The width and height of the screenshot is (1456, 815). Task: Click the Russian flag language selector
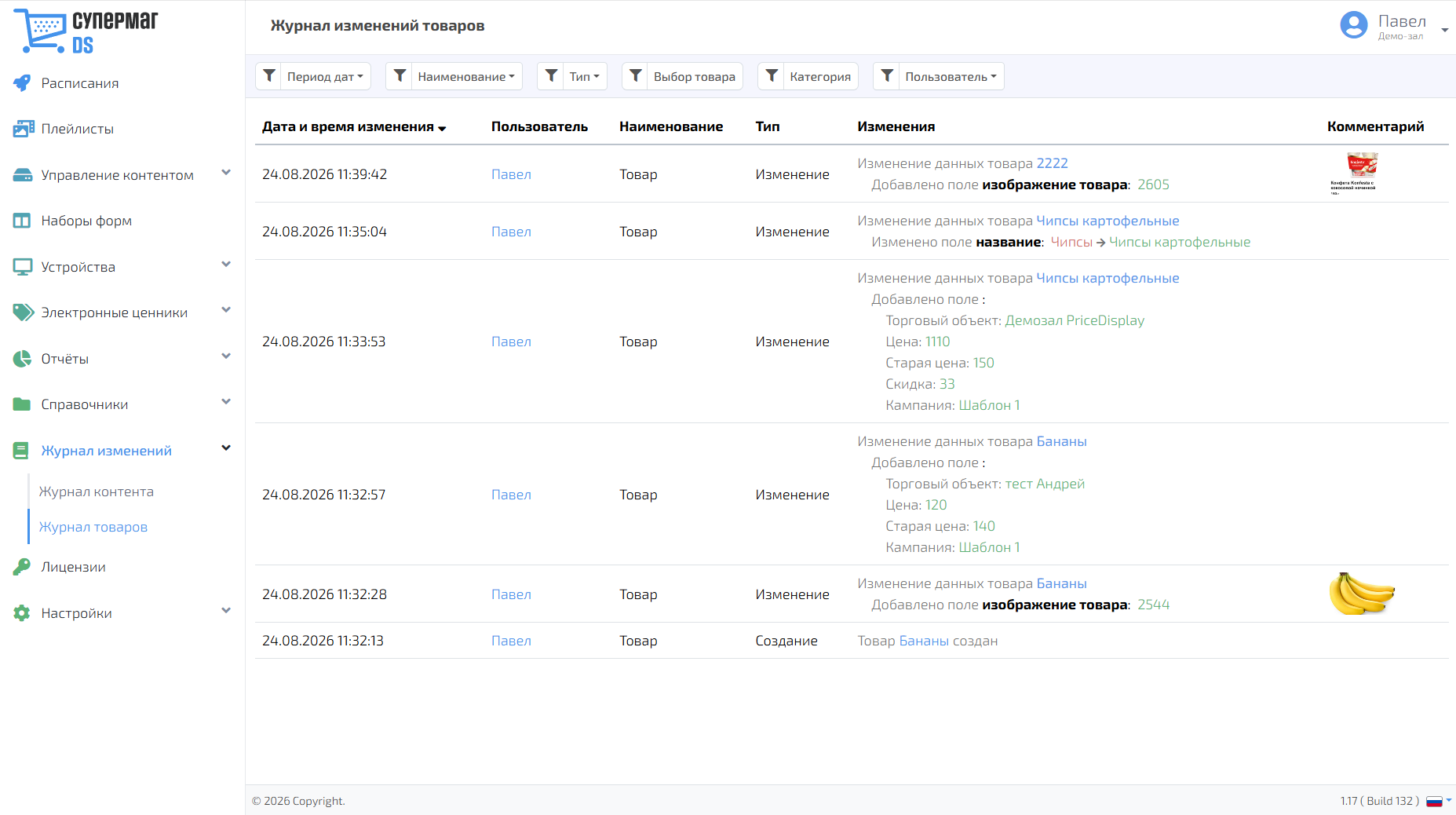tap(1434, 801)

* * *

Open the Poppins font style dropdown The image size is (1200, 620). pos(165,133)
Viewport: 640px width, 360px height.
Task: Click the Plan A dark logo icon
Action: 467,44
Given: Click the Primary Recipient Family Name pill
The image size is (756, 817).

--

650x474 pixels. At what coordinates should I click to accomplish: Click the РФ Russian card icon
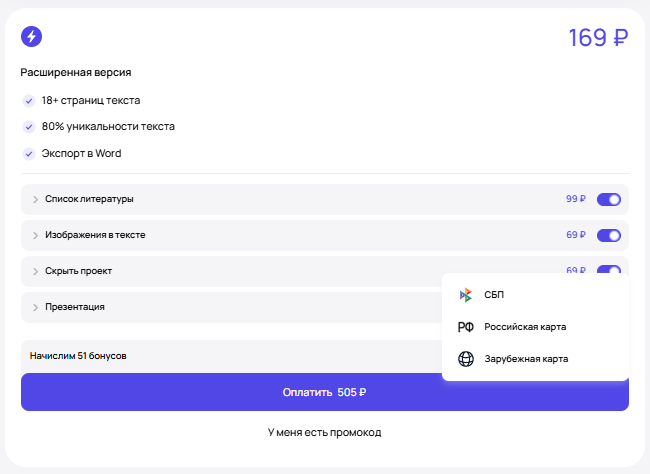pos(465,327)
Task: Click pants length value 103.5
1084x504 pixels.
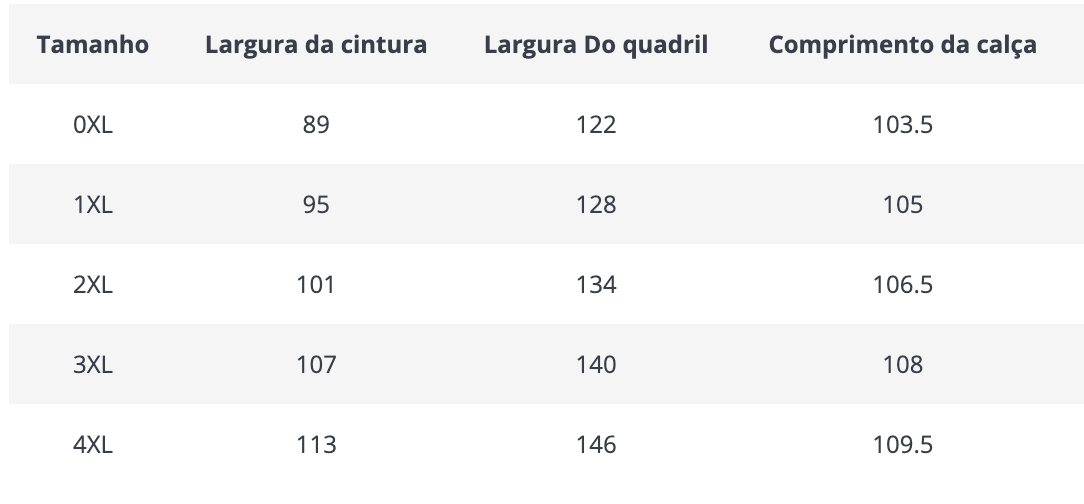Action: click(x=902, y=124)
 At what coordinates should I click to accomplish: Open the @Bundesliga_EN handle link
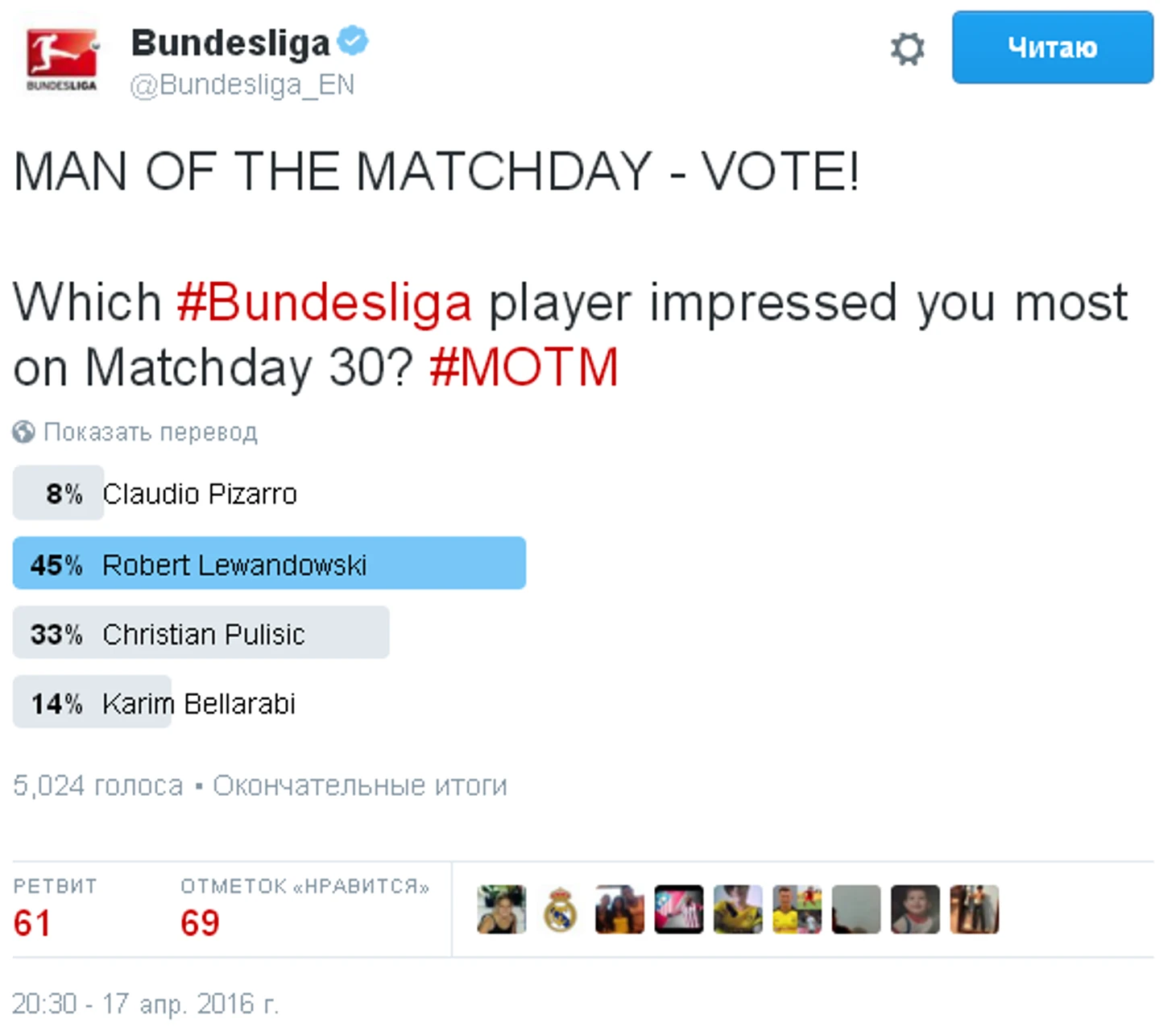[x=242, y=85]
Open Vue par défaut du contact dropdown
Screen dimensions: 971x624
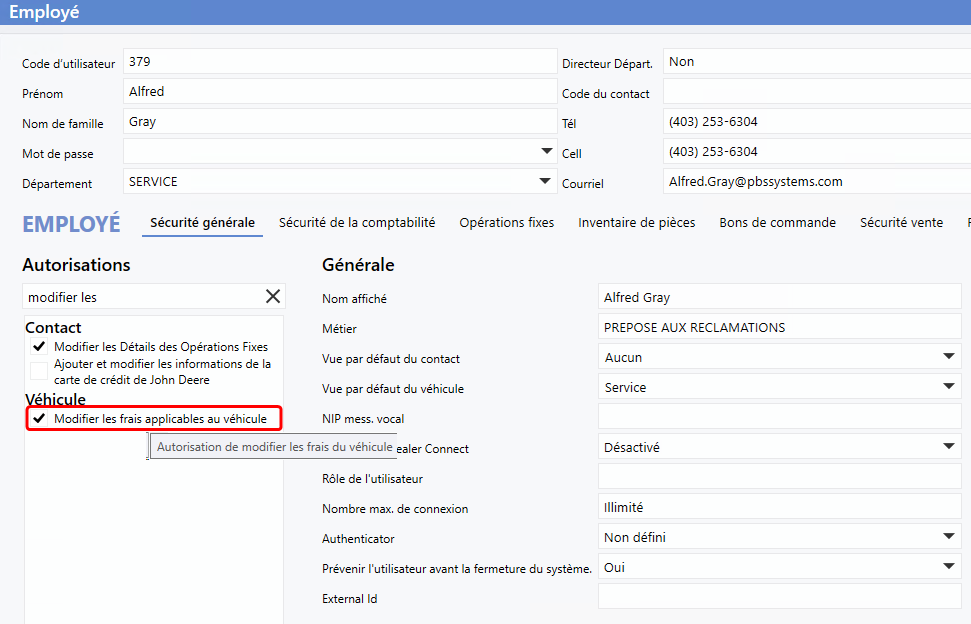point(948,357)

#### WHAT YOU WILL DO
Repeat the entries above verbatim, but only from the line that has "Given: Click the" down to the line that has "The image size is (756, 817).", inclusive.

#### WRITTEN ANSWER
Given: Click the Primary Recipient Family Name pill
The image size is (756, 817).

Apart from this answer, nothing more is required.